When text is rendered by a computer that lacks the characters to display it, the interface shows little outlined squares instead. Called “tofu,” these signify the absence of a digital character, but thanks to Google and Monotype, this phenomenon is a thing of the past.

“There’s been a change happening in infrastructure for the last 20 years or so,” says Kamal Mansour, a linguistic typographer based at Monotype in San Francisco. “The Unicode standard now includes codes for the characters of every script, every writing system that has been perfected and submitted. For example, in the case of Burmese, it has been in the standard for 15 years or so, but the country hadn’t opened up, so there wasn’t much demand for it. Now that the country’s opening up, there are more and more fonts being created, and more details being paid attention to.

“On the other hand there have been minority languages that have never been listed in the Unicode standard. There’s a certain process by which someone can collect all the necessary characters, documents, and submit a proposal to the Unicode technical committee. Once you have codes assigned to the characters you can represent any language that’s written in that particular script.”

Mansour’s team, in collaboration with Google, has just released the first version of an open-source family of typefaces that bring together all the known languages of the world, living and dead. Noto is the largest typographic project of its kind, encompassing over 800 languages, 100 different scripts, musical notation, punctuation, and of course, emoji.

“You cannot really represent your culture, your heritage, digitally unless you have unique codes for every character that you use,” says Mansour. “For English and the European languages in general this has been available for decades, but for some of these minority languages it’s fairly recent.”

google_monotype_noto_glyphs
Google + Monotype, Noto

Groups like the Cherokee Nation in the United States are working hard to preserve their language and teach it to younger generations to ensure its survival. “Being digital is really important to that,” says Google’s Bob Jung, “because all the devices that their kids are using can actually be operated in their native language. We need these languages to be ready for our devices, but Google has always taken this attitude that the more information is available to people the better it is, and I think we want to encourage the culture of preservation of all of these languages, and the information that’s recorded in all of them.”

For minority languages, Noto represents an opportunity to digitally preserve their cultural and linguistic history, forming records of traditions that would otherwise be lost. The investment in such a benevolent, open-source project has been colossal, with dedicated teams at Google and Monotype working in collaboration for over five years. So far they’ve produced a sans serif family that’s almost complete, a serif family still very much in development, and now have the additional challenge of rendering all of this in up to eight different weights. For Mansour, it’s career-defining work.

“My background is mixed, design, linguistics, and computer science,” he says. “The amount of information that I’ve learned through this project is really overwhelming. I could not have asked for anything better.”

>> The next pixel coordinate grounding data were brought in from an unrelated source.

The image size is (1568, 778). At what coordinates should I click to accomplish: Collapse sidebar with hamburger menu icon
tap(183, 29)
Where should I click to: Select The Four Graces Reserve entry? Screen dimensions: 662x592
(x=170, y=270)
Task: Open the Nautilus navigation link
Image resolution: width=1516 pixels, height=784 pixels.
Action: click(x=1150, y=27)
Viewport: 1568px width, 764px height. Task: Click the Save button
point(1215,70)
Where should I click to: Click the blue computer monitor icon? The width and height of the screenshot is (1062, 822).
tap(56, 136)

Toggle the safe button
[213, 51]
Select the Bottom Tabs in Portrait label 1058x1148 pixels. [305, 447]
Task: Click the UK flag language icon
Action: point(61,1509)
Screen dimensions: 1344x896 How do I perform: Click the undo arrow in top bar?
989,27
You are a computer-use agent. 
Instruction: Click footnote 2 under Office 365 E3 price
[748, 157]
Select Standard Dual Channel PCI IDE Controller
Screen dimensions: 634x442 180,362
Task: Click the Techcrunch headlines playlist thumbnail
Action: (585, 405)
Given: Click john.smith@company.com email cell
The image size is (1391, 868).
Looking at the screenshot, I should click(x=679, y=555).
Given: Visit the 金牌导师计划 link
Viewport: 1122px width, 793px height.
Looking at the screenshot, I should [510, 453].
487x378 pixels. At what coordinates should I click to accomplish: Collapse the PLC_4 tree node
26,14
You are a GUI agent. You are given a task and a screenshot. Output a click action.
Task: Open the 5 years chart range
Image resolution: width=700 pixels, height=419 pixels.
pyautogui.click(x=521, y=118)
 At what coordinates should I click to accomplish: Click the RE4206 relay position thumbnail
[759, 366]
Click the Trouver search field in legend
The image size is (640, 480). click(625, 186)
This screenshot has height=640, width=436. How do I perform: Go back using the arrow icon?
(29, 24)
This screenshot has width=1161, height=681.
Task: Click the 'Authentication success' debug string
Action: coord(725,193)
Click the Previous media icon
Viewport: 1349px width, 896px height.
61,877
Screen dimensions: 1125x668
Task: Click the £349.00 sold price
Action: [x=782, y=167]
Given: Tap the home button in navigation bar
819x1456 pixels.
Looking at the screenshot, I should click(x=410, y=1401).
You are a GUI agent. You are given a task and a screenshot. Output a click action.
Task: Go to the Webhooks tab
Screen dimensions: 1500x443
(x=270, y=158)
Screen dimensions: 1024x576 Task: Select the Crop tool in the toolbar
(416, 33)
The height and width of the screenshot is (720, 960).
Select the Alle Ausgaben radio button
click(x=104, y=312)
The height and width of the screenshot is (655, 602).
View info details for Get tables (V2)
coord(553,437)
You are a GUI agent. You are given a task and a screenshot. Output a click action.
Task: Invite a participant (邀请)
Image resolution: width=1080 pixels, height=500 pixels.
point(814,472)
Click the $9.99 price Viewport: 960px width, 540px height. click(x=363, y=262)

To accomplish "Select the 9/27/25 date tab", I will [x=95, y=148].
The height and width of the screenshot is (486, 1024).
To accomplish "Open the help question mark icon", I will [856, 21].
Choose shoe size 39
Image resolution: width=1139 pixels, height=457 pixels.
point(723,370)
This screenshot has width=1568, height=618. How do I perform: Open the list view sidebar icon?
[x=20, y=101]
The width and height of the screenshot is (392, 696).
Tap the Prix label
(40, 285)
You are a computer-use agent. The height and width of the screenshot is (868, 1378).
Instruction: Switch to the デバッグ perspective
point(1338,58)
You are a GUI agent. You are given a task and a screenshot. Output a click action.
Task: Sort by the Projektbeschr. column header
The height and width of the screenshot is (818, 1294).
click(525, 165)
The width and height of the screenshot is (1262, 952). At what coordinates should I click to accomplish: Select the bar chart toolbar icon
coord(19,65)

google_monotype_noto_character-sets
Google + Monotype, Noto

Producing Noto required an extraordinary depth of research from Mansour, Jung, and both of their teams, filling in gaps in the Unicode system and in many cases creating the first digital typeface for a given language. In the case of Tibetan, this required translating a script with thousands of years of calligraphic heritage into a series of anchor points and terminals on screen. To facilitate its production Mansour and designer Toshi Omagari, worked closely with a team of Buddhist monks.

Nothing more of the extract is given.